%%

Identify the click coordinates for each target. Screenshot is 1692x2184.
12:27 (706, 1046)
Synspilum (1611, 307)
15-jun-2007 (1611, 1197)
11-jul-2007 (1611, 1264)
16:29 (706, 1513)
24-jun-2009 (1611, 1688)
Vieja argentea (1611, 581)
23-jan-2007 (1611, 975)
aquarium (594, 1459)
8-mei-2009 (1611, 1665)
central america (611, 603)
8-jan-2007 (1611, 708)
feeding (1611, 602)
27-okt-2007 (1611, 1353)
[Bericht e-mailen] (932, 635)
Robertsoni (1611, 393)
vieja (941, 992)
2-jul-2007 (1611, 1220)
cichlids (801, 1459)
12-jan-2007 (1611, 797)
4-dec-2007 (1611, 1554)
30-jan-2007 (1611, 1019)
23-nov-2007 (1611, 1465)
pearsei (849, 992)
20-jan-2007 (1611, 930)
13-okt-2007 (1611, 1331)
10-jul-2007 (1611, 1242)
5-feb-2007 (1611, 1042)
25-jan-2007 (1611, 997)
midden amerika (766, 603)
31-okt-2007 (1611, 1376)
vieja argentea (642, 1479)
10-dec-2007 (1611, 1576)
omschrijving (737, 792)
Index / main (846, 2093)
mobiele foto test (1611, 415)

%%

(EXERCISE PROMPT): Restate exactly, and only, the line containing "31-okt-2007 (1611, 1376)" together with all lines after it to the end of the material.

(SOLUTION):
31-okt-2007 (1611, 1376)
vieja argentea (642, 1479)
10-dec-2007 (1611, 1576)
omschrijving (737, 792)
Index / main (846, 2093)
mobiele foto test (1611, 415)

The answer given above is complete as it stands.